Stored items

++++++++++

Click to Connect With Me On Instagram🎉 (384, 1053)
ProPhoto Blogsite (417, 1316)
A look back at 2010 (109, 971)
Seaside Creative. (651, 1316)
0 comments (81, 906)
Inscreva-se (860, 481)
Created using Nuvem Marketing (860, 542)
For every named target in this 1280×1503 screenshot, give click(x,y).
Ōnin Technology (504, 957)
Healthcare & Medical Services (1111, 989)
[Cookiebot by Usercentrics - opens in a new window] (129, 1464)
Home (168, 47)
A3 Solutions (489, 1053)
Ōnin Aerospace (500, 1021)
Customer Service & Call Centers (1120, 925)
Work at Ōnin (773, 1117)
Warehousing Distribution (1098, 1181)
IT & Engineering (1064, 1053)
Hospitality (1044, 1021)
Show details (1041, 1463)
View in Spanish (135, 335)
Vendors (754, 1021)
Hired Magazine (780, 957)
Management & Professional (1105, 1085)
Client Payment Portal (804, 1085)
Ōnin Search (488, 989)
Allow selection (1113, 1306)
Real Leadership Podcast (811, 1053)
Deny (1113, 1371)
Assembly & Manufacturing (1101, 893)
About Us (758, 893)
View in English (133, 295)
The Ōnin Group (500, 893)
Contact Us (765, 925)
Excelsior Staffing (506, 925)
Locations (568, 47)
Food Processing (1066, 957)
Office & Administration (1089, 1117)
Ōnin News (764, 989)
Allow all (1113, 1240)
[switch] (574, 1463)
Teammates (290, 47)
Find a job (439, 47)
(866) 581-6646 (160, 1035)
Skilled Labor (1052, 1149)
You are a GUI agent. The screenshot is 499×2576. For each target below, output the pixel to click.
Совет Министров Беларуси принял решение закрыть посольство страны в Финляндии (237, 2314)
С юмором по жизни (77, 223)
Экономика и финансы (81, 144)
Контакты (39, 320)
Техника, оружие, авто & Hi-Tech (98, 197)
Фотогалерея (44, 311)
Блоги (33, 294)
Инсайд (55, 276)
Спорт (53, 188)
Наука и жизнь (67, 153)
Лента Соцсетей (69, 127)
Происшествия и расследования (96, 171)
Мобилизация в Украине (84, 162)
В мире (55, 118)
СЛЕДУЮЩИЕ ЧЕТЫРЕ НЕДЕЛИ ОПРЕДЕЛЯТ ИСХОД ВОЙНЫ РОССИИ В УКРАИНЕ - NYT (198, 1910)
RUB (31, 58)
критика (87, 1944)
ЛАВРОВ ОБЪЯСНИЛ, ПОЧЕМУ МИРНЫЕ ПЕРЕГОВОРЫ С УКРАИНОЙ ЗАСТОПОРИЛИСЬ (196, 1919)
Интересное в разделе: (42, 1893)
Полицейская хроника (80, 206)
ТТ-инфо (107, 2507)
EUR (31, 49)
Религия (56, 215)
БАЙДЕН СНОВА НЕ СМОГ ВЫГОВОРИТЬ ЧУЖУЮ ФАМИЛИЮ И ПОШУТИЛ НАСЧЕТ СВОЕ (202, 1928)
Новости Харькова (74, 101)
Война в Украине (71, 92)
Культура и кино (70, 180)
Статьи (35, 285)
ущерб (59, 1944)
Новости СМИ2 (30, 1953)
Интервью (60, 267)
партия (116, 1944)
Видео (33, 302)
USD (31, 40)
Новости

++++++++++

Work required:
The lines sought are those in the data above that include the string "Новости"; copy each one.

Solution to this task:
Новости Харькова (74, 101)
Новости СМИ2 (30, 1953)
Новости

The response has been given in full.